▸ What needs to be done
Could you extract every entry below and reproduce it exactly?

Dataset entries
#####

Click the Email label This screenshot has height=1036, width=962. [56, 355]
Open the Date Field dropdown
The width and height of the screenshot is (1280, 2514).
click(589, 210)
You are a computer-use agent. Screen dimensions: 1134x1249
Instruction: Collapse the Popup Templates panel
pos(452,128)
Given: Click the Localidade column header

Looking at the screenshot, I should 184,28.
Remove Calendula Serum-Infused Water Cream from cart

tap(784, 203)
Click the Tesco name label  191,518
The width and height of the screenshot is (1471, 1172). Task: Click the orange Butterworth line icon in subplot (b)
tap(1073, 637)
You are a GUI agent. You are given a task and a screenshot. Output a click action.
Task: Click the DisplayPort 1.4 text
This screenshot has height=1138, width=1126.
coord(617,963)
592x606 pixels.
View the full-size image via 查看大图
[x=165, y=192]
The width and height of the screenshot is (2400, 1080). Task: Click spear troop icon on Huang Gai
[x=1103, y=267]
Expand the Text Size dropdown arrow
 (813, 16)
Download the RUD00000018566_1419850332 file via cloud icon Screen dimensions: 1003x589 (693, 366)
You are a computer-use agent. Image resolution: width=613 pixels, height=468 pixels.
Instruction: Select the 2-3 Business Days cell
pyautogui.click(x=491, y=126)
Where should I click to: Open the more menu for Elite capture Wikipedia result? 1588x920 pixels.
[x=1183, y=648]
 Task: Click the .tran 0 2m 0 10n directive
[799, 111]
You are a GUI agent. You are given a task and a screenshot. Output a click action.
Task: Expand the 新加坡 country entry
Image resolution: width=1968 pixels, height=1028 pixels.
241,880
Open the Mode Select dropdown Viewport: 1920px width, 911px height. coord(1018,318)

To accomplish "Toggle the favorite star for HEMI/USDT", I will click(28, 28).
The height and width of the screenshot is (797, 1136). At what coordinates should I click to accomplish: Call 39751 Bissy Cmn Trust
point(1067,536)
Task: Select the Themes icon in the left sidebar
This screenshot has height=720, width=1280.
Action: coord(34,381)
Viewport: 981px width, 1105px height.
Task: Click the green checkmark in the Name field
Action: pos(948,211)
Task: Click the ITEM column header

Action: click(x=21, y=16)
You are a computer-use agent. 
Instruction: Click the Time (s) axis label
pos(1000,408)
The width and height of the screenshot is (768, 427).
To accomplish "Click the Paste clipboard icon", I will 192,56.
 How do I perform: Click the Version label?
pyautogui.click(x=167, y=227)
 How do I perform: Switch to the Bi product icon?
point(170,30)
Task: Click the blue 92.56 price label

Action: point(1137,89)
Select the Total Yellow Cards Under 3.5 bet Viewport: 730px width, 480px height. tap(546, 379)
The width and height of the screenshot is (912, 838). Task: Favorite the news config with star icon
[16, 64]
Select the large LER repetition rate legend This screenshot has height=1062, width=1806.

#####

▸ Solution to the exercise
Click the Email label This screenshot has height=1036, width=962. [56, 355]
Open the Date Field dropdown
The width and height of the screenshot is (1280, 2514).
click(589, 210)
You are a computer-use agent. Screen dimensions: 1134x1249
Instruction: Collapse the Popup Templates panel
pos(452,128)
Given: Click the Localidade column header

Looking at the screenshot, I should 184,28.
Remove Calendula Serum-Infused Water Cream from cart

tap(784, 203)
Click the Tesco name label  191,518
The width and height of the screenshot is (1471, 1172). Task: Click the orange Butterworth line icon in subplot (b)
tap(1073, 637)
You are a GUI agent. You are given a task and a screenshot. Output a click action.
Task: Click the DisplayPort 1.4 text
This screenshot has height=1138, width=1126.
coord(617,963)
592x606 pixels.
View the full-size image via 查看大图
[x=165, y=192]
The width and height of the screenshot is (2400, 1080). Task: Click spear troop icon on Huang Gai
[x=1103, y=267]
Expand the Text Size dropdown arrow
 (813, 16)
Download the RUD00000018566_1419850332 file via cloud icon Screen dimensions: 1003x589 (693, 366)
You are a computer-use agent. Image resolution: width=613 pixels, height=468 pixels.
Instruction: Select the 2-3 Business Days cell
pyautogui.click(x=491, y=126)
Where should I click to: Open the more menu for Elite capture Wikipedia result? 1588x920 pixels.
[x=1183, y=648]
 Task: Click the .tran 0 2m 0 10n directive
[799, 111]
You are a GUI agent. You are given a task and a screenshot. Output a click action.
Task: Expand the 新加坡 country entry
Image resolution: width=1968 pixels, height=1028 pixels.
241,880
Open the Mode Select dropdown Viewport: 1920px width, 911px height. coord(1018,318)

To accomplish "Toggle the favorite star for HEMI/USDT", I will click(28, 28).
The height and width of the screenshot is (797, 1136). At what coordinates should I click to accomplish: Call 39751 Bissy Cmn Trust
point(1067,536)
Task: Select the Themes icon in the left sidebar
This screenshot has height=720, width=1280.
Action: coord(34,381)
Viewport: 981px width, 1105px height.
Task: Click the green checkmark in the Name field
Action: pos(948,211)
Task: Click the ITEM column header

Action: click(x=21, y=16)
You are a computer-use agent. 
Instruction: Click the Time (s) axis label
pos(1000,408)
The width and height of the screenshot is (768, 427).
To accomplish "Click the Paste clipboard icon", I will 192,56.
 How do I perform: Click the Version label?
pyautogui.click(x=167, y=227)
 How do I perform: Switch to the Bi product icon?
point(170,30)
Task: Click the blue 92.56 price label

Action: point(1137,89)
Select the Total Yellow Cards Under 3.5 bet Viewport: 730px width, 480px height. tap(546, 379)
The width and height of the screenshot is (912, 838). Task: Favorite the news config with star icon
[16, 64]
Select the large LER repetition rate legend This screenshot has height=1062, width=1806.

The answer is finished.